Je n'ai pas compris ce que c'est la RT-PCR. Grace aux QCM du TAT je sais qu'il y a besoin de reverse transcriptase en plus par rapport à la PCR normale mais je n'ai pas compris le but et le fonctionnement avec l'exemple du foie gras du prof.

 

Merci!

  • Tuteur
  • Solution
Posted

Salut !

 

On peut facilement se perdre et se fourvoyer entre toutes les notions de génome. Je vais essayer de t'expliquer tout ça en attendant la confirmation et/ou l'approndondissement par un tuteur génome.

 

La RT-PCR signifie Reverse Transcription Polymerase Chain Reaction (réaction en chaîne par polymérase avec transcription inverse). Elle est souvent utilisée pour détecter et quantifier des ARN (comme ceux des virus ou des gènes qui s'expriment). 

 

PCR classique : Elle sert à amplifier de l'ADN (de nombreuses copies d'un morceau spécifique). C'est une méthode qui permet de partir d'une toute petite quantité de matériel génétique d'en obtenir beaucoup, afin de le détecter ou de l'analyser plus facilement.

 

RT-PCR : Elle ajoute une étape supplémentaire pour traiter de l'ARN au lieu de l'ADN. Puisque l’ARN est souvent l'information génétique de nombreux virus et aussi le produit de l'expression des gènes. Donc la RT-PCR est utilisée pour analyser cet ARN.

 

Le rôle de la reverse Transcriptase :

Cette enzyme permet de transformer l'ARN en ADN complémentaire (ADNc).

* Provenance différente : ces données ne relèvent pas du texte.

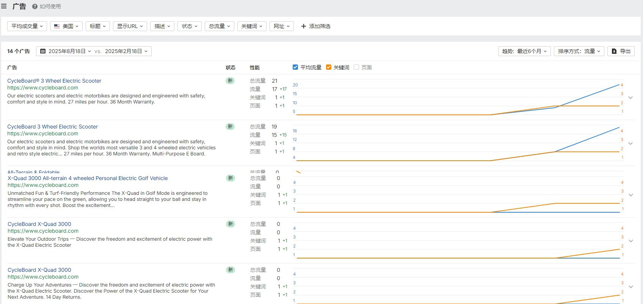Viewport: 643px width, 304px height.
Task: Click the 如何使用 help question icon
Action: [35, 6]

Dans la RT-PCR, on commence donc par prendre de l'ARN (par exemple de cellules ou de virus), puis on utilise la reverse transcriptase pour convertir cet ARN en ADNc. Ensuite, la PCR classique est utilisée pour amplifier cet ADNc, ce qui permet de le détecter ou de le quantifier.

 

Le but est de rendre l'ARN visible et amplifiable. Sans cette étape de transcription inverse, l'ARN ne pourrait pas être amplifié directement par PCR, car cette dernière ne fonctionne uniquement sur l'ADN.

 

Pour ce qui est de l'exemple du foie gras, je ne sais pas quoi te dire, n'ayant pas assisté au cours je ne vois pas de quoi tu parles. Le prof devait avoir un petit creux à ce moment là haha.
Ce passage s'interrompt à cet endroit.